Provided data

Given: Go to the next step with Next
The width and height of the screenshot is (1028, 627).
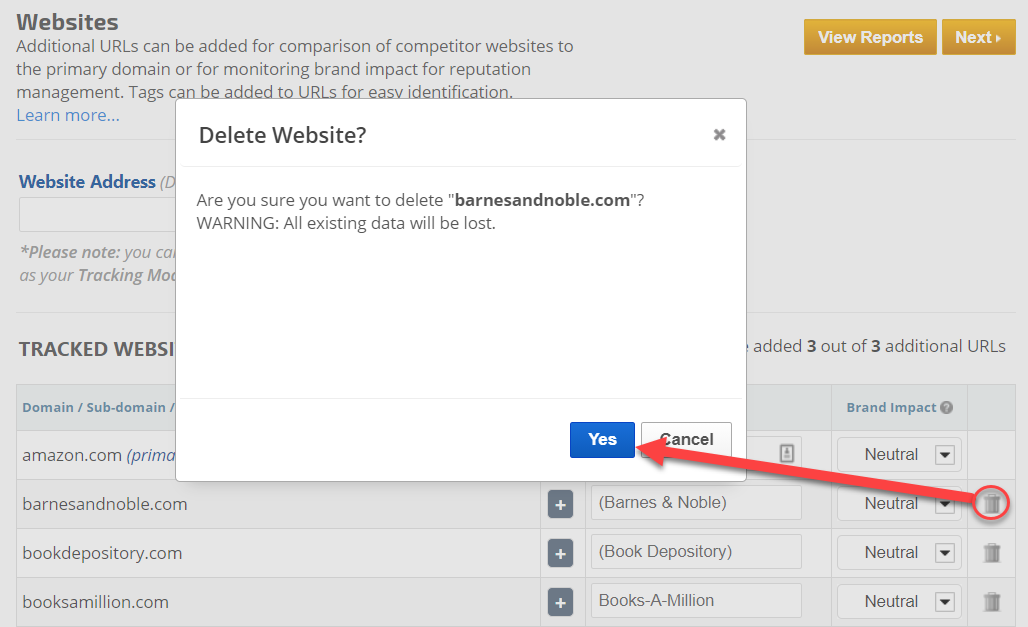Looking at the screenshot, I should coord(978,37).
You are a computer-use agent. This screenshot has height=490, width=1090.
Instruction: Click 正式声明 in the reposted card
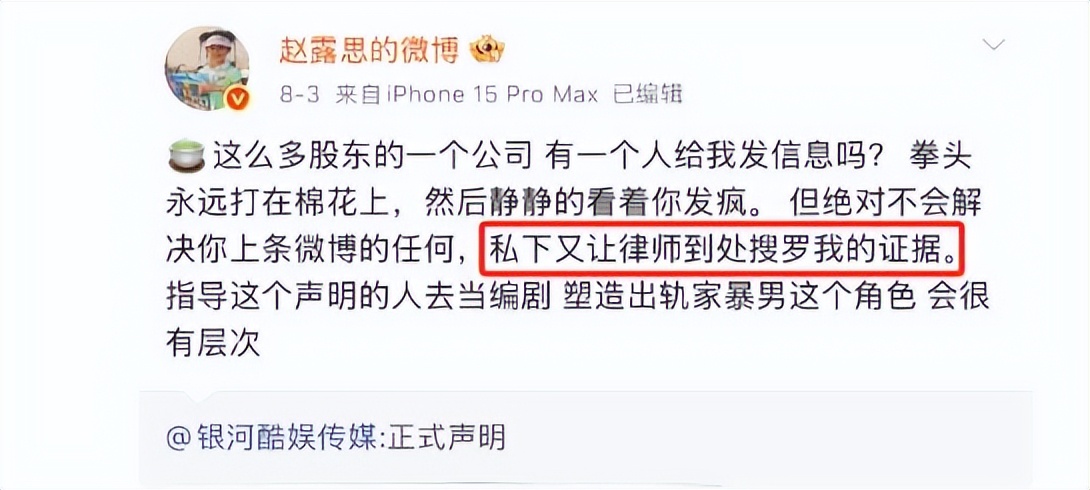point(447,438)
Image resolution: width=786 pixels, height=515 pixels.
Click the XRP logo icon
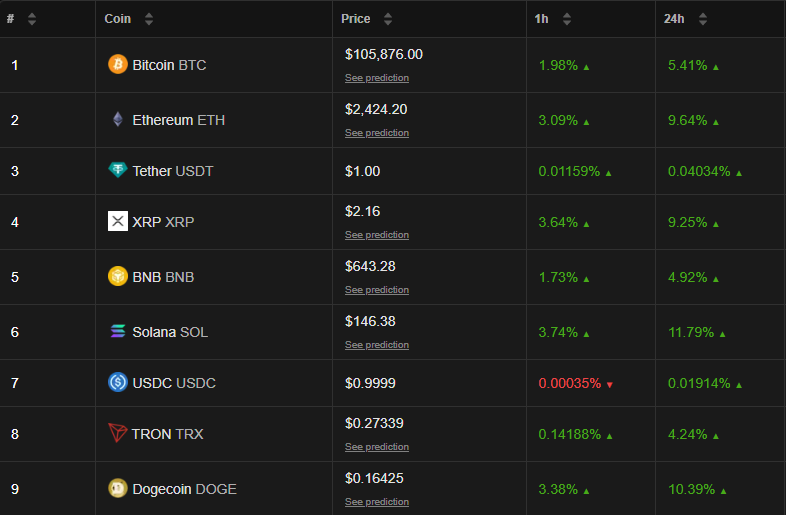(118, 221)
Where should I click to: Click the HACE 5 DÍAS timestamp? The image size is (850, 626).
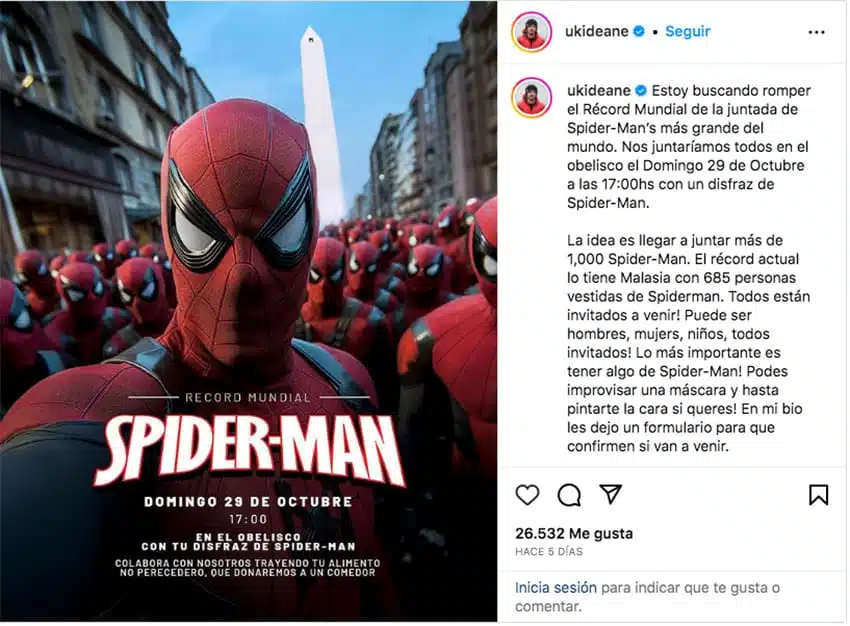pos(549,552)
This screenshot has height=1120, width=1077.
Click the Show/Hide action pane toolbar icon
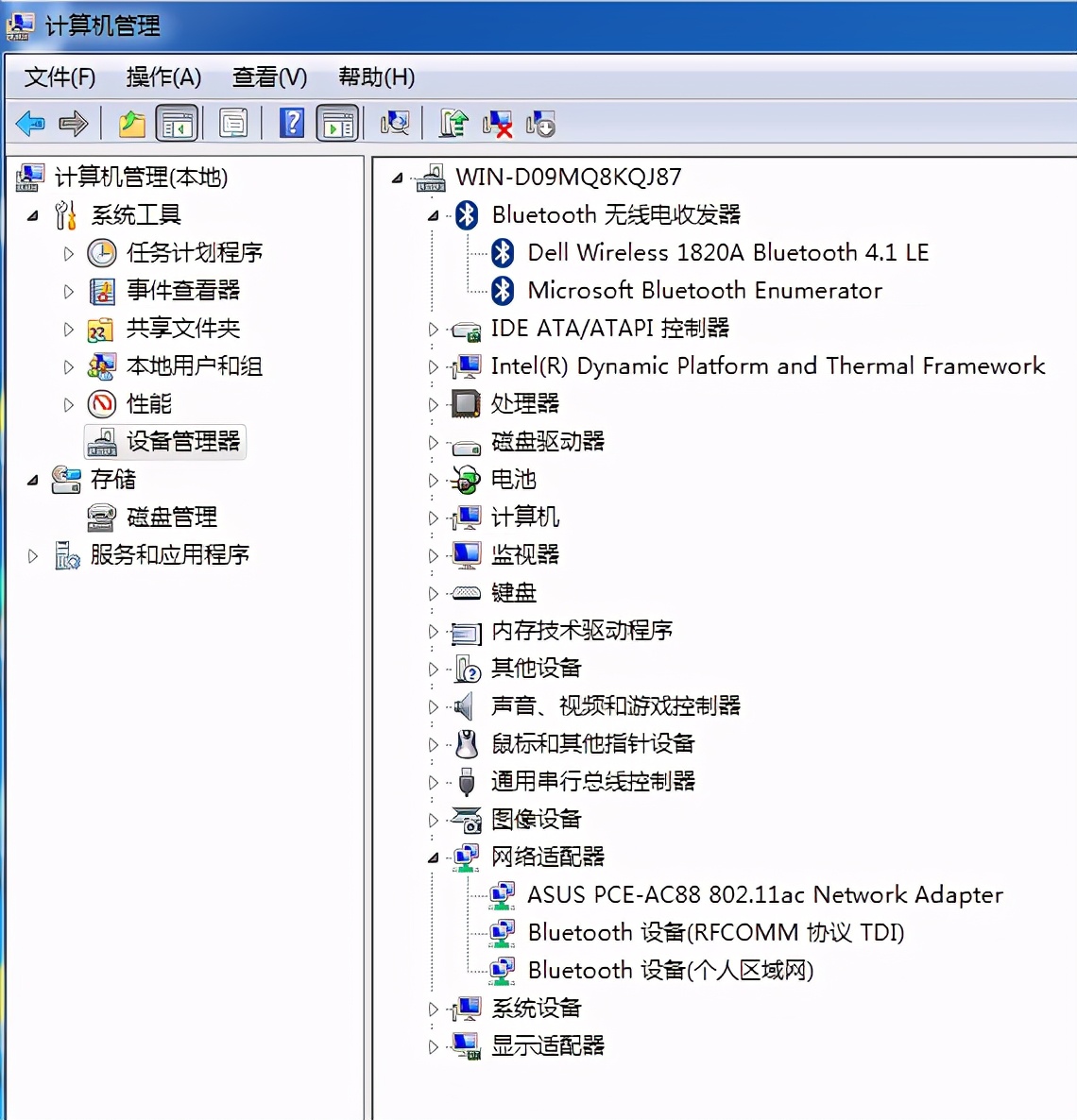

Requirement
When you reach a picture, pass over it; write out all other material exactly.

Exercise result
Given: Go to the next step with Next
The width and height of the screenshot is (1028, 627).
Looking at the screenshot, I should coord(978,37).
You are a computer-use agent. This screenshot has height=490, width=1090.
Instruction: Click 正式声明 in the reposted card
point(447,438)
Image resolution: width=786 pixels, height=515 pixels.
Click the XRP logo icon
(118, 221)
Where should I click to: Click the HACE 5 DÍAS timestamp? The image size is (850, 626).
pos(549,552)
This screenshot has height=1120, width=1077.
Click the Show/Hide action pane toolbar icon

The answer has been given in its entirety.